End of the Line

There’s a new painting hanging on my kitchen wall. A friend of mine made it – he’s the one whose site I’m plugging in the links section at the right, and in this very sentence as well. He grew up in Africa, and for all that he looks like a pale, freckled redhead, he’s African at heart. He learned to act like a Middle European during middle teen-age, which is when I got to know him. He is what’s called a third culture kid.

End of the LineSo among many other things, he does these really nice oil paintings. The one I bought is called End of the Line. When I bought it, a few months ago, I thought it was a nice painting, with the purple shadows and the pop-art-style outlines, and I found the title somewhat catchy.

In the meantime, I’ve been thinking about freedom and the process of finding freedom, or becoming free, and the title of that painting has taken on deeper meaning. Take software freedom, for example: that’s one expression of freedom which has been important to me for decades now. I remember the day I felt the gut-level desire for software freedom for the first time: I’d been hacking software for a university project, using some non-free language implementation which had very useful bindings for some other non-free number-crunching library. It was all working, but then when writing my report, something occurred to me and I wanted to re-run the software on my data with some parameters altered. I had a fairly powerful (for the time) personal computer at home, and I had my program with me on a floppy disk (this was in 1993, before home internet access was widespread in Switzerland) – but while there was an implementation of that language, the library was not available for my home computer, so I was not able to run the software. I had to go back to the lab in order to re-run the calculations, and I felt that it was just plain stupid to have to do this. I’d run into a restriction of the freedom to redistribute software, which would have helped me. It was end of the line, I had run out of gas, metaphorically. But I could see freedom from the abandoned spot I was in.
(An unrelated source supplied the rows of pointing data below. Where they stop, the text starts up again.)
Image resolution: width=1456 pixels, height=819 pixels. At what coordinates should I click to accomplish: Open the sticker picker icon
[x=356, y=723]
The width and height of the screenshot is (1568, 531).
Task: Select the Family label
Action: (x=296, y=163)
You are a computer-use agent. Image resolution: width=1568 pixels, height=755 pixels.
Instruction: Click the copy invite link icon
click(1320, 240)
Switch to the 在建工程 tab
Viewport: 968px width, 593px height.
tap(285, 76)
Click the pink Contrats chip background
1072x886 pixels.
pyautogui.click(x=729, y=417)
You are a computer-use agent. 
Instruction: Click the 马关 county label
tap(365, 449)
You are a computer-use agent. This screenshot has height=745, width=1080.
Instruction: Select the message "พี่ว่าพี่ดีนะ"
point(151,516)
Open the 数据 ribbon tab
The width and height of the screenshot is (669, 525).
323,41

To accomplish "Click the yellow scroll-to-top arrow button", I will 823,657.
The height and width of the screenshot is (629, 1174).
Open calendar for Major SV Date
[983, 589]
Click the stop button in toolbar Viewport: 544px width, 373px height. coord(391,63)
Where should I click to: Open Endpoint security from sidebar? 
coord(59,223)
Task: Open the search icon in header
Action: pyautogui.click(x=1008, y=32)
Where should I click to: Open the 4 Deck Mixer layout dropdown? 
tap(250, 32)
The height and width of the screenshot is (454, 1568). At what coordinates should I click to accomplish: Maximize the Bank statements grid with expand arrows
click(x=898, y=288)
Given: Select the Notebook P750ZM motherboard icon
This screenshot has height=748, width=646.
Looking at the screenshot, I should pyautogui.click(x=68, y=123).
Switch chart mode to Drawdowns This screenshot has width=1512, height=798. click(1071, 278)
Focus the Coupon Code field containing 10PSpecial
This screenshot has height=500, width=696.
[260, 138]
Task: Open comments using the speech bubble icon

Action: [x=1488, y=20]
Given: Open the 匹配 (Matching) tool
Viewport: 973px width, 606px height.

Here’s another way in which hitting limitations – reaching End of the Line – is how freedom is perceived: in the mental discipline of meditation. Now there are many techniques and traditions around meditation, entire religions, but what I mean by that word in this post is: to sit down for an hour a day and pay attention to one phenomenon, to the exclusion of everything else. The single phenomenon being paid attention to can be anything at all, but traditional instructions include the physical sensation of the breath at the nostrils, or the mental repetition of a single word or short phrase, as suitable for beginners. When you start doing this, you will soon hit certain limitations on your ability to pay close attention to a single phenomenon for a prolonged period of time: memories will pop up; the body will send signals indicating discomfort with regard to the sitting posture, and so on. These distractions appear as very autonomous, and they can  culminate in an End of the Line kind of experience of “I’m getting up, I can’t stand this.” This is an indication of where our freedom to do whatever we want (in this case, meditate for an hour) ends, or is restricted.

Discovering your limits can, paradoxically, be a very liberating experience. You can see freedom from the End of the Line. It’s that empty fuel barrel with a red star on it, or the space beyond the plot of elephant grass and the highway, with the hill country in the distance, or maybe smoking a cigarette. The important thing is to realize that freedom is there, and all it takes is going there. It’s exactly the same with Free Software, as it is with spiritual notions of freedom.